John 11:5-16 Now Jesus loved Martha, and her sister, and Lazarus. When he had heard therefore that he was sick, he abode two days still in the same place where he was. Then after that said he to his disciples, Let us go into Judaea again. His disciples say unto him, Master, the Jews of late sought to stone thee; and goes thou thither again? Jesus answered, Are there not twelve hours in the day? If any man walk in the day, he stumble not, because he sees the light of this world. But if a man walk in the night, he stumbles, because there is no light in him. These things said he: and after that he said unto them, Our friend Lazarus sleep; but I go, that I may awake him out of sleep. Then said his disciples, Lord, if he sleep, he shall do well. Howbeit Jesus spoke of his death: but they thought that he had spoken of taking of rest in sleep. Then said Jesus unto them plainly, Lazarus is dead. And I am glad for your sakes that I was not there, to the intent you may believe; nevertheless let us go unto him. Then said Thomas, which is called Didymus, unto his fellow disciples, Let us also go, that we may die with him. 

‘Now Jesus loved Martha, and her sister, and Lazarus’ – this statement proofs that Jesus loved Martha, Mary and Lazarus and that He was not neglecting His love, but awaiting the time to demonstrate greater love and power to them. Thus Jesus waited two more days after He was told of Lazarus and thereafter said to His disciples that they must go into Judaea again.

The disciples were worried because the Jews wanted to stone Jesus but Jesus explained that if any man walks in the day, he will not stumble because he sees the light of this world; but if he walks in the night, he stumbles, because there is no light in him.

Jewish days are as follows: sunrise to sunset: 6 a.m. to 6 p.m., or 12 equal parts, but they varied in length according to the season of the year (Matt. 20:3-12). The night was also divided into 12 equal parts or 4 watches of 3 equal parts or 3 hours each. The longest summer day would be about 14 hours and 12 minutes and the shortest 9 hours and 48 minutes.

Jesus then said to them that their friend Lazarus sleeps; and that He must go to wake Him from His sleep (referring here to death). The disciples took Lazarus’ sleep for rest and stated that he would get better if he rests. Jesus then said to them plainly that Lazarus was dead, indicating he died the day the messenger was sent. Jesus knew it by revelation.

Jesus was glad for their sakes that He was with Lazarus so that the disciples and others can believe in God. This miracle, like all others, was to confirm further His claims to His disciples that He was in reality the Messiah.

Introducing Thomas, called Didymus, or twin – it was customary for Jews to take a Greek or Latin name similar to their own when going to a foreign land or having much interaction with Greeks or Romans. He was one of the 12 apostles (Matt. 10:3; Mark 3:18; Luke 6:15; Acts 1:13-14). Thomas said that they must risk their lives, and if need be, dies with Jesus. Jesus, through love of His friends in Bethany, exposed Himself to death by His implacable enemies in Jerusalem. Thomas thought it certain death to venture again to this city.

● Raw data
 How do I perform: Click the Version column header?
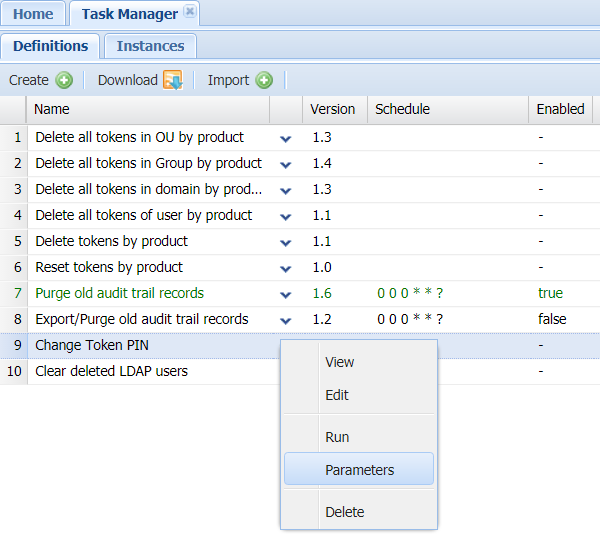pos(332,109)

● To do
A - What does the commentary on John 11:5-16 say the name Didymus means?
B - Return the passage of the commentary on John 11:5-16 that begins at the words "Jesus then said to them that" and stops after "it by revelation.".
C - Supply the next part of the commentary on John 11:5-16, picking up after its last sentence.
The lines above aren't needed.

● The replies
A - Twin.

B -
Jesus then said to them that their friend Lazarus sleeps; and that He must go to wake Him from His sleep (referring here to death). The disciples took Lazarus’ sleep for rest and stated that he would get better if he rests. Jesus then said to them plainly that Lazarus was dead, indicating he died the day the messenger was sent. Jesus knew it by revelation.

C -
The Glory of God

John 11:1-4 Now a certain man was sick, named Lazarus, of Bethany, the town of Mary and her sister Martha. (It was that Mary which anointed the Lord with ointment, and wiped his feet with her hair, whose brother Lazarus was sick.) Therefore his sisters sent unto him, saying, Lord, behold, he whom thou love is sick. When Jesus heard that, he said, This sickness is not unto death, but for the glory of God, that the Son of God might be glorified thereby. 

Lazarus means God helps. Lazarus was the brother of Mary and her sister Martha, who was ministers to Jesus (Luke 10:38-42; John 12:2) and friends of Him (John 11:5). This is not the same man as in Luke 16:19-31 who had died sometime before this Lazarus did.

Bethany (is called Eizariyya today) is a village on the eastern slope of the Mount of Olives, nearly three kilometres from Jerusalem. Jesus attended a feast here (Matt. 26:6-13) and the colt on which He rode into Jerusalem with, was from here (Mark 11:1-11).

This is the same Mary who anointed the Lord with ointment and wiped His feet with her hair, whose brother Lazarus was sick. It does not prove she did this before this event. John is simply recording this many years later.

A messenger was ‘sent’ (Greek word apostello = to send a messenger) to say that Lazarus was weakening or sinking fast. They thought this would not fail to bring Him to them, but Christ by divine guidance had other plans.

Lazarus’s sickness was not unto death and corruption, but God will permit [allow, not cause it] a temporary death so that the glory of God can be manifest by a resurrection. This was the message sent back to the sisters. Jesus was only about 29 kilometres away.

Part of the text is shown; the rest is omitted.